Montesinos is in prison, as well as former President Alberto Fujimori. He was Don Alberto’s main adviser during the two periods that they were in government—from 1990 to 1995 and from that year to 2000. The two have accused each other of acting at their own risk. They are probably right. They are in different jails. Captain Montesinos was at the Callao naval base, under the watchful eye of the head of the base, who with one eye looked at the terrorist leader Abimael Guzmán until he died a natural death, and with the other at Montesinos until he was transferred to the Ancón II prison, in the outskirts of Lima.

Both were involved in criminal affairs, but Fujimori gets the best deal. (After all, he is a former president.) He is in the Barbadillo prison, a rare police facility where Pedro Castillo has also ended up, and where Alejandro Toledo is expected in the next few days, after being extradited from the US. The worst thing that Toledo has done is not to steal a million dollars from Soros on the grounds that he needed two to organize the march of the four suyos (Inca nations,) but to believe that the United States government would give him some kind of special favor in exchange for the favors he rendered. That ended when John F. Kennedy handed over Marcos Pérez Jiménez to the Venezuelan government, despite the great favors made in the Cold War period during the two governments of General Dwight D. Eisenhower. (Fulgencio Batista, sensing these inconveniences, which could cost him his life, on the early morning of January 1, 1959, while he was fleeing Cuba, ordered to turn his plane to the Dominican Republic, although the first order was to head towards the United States).
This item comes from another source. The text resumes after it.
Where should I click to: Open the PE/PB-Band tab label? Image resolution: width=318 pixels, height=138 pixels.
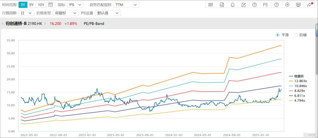[x=94, y=24]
It is inacceptable to continue playing with the presidency of Peru. I have not the slightest doubt that Keiko Fujimori has a parliamentary group of harassment and takedown that can destroy Dina Boluarte without paying an excessive price for it, but if she has any patriotism left, she should not do that. Peru cannot resist another “moral vacancy” without another colonel thinking of saving the country “with the support of the people.” The “people,” of course, will lend their support at first, tired of the anarchy that has been experienced at times, but with the suspicion, confirmed many times, that this honeymoon will not be permanent.

The most consolidated democracies, like the French one, go through critical moments. But they don’t have any mechanism capable of carrying out military coups and replacing the politicians. They are condemned to replace force with dialogue. They are condemned to understand each other by “talking,” which is much better than fighting. Two of them—Costa Rica and Panama—have eliminated the Armed Forces. I have listened to two leading statesmen (Oscar Arias of Costa Rica, former president of his nation and Nobel Peace Prize winner, and Ricardo Arias Calderón, Vice President of Panama, after the Yankee invasion in 1989), argue passionately about the advantages of not having planes or warships. It seems to me that resorting to the cost of this equipment is enough to silence the “militarists.” If Panama is in the forefront of Latin America, it is because it doesn’t have military spending.

I return to the case of Dina Boluarte. She was elected as a leftist and as an indigenist because she speaks Quechua. I remembered the predicament Víctor Raúl Haya de la Torre got into when he concluded a talk in Berlin with a few words in Quechua. Half a dozen Germans answered him in that language. Haya de la Torre didn’t know that mysterious language. He got out of the trouble by blaming the Spanish priests for not having taught him Quechua. He said, more or less, “I carry my compatriots in my heart, not in my brain.” Dina Boluarte carries them in her heart and in her brain. [©FIRMAS PRESS]

*@CarlosAMontaner. CAM’s latest book is Sin ir más lejos (Memories.) Published by Debate, a label of Penguin-Random House, the book is available through Amazon Books.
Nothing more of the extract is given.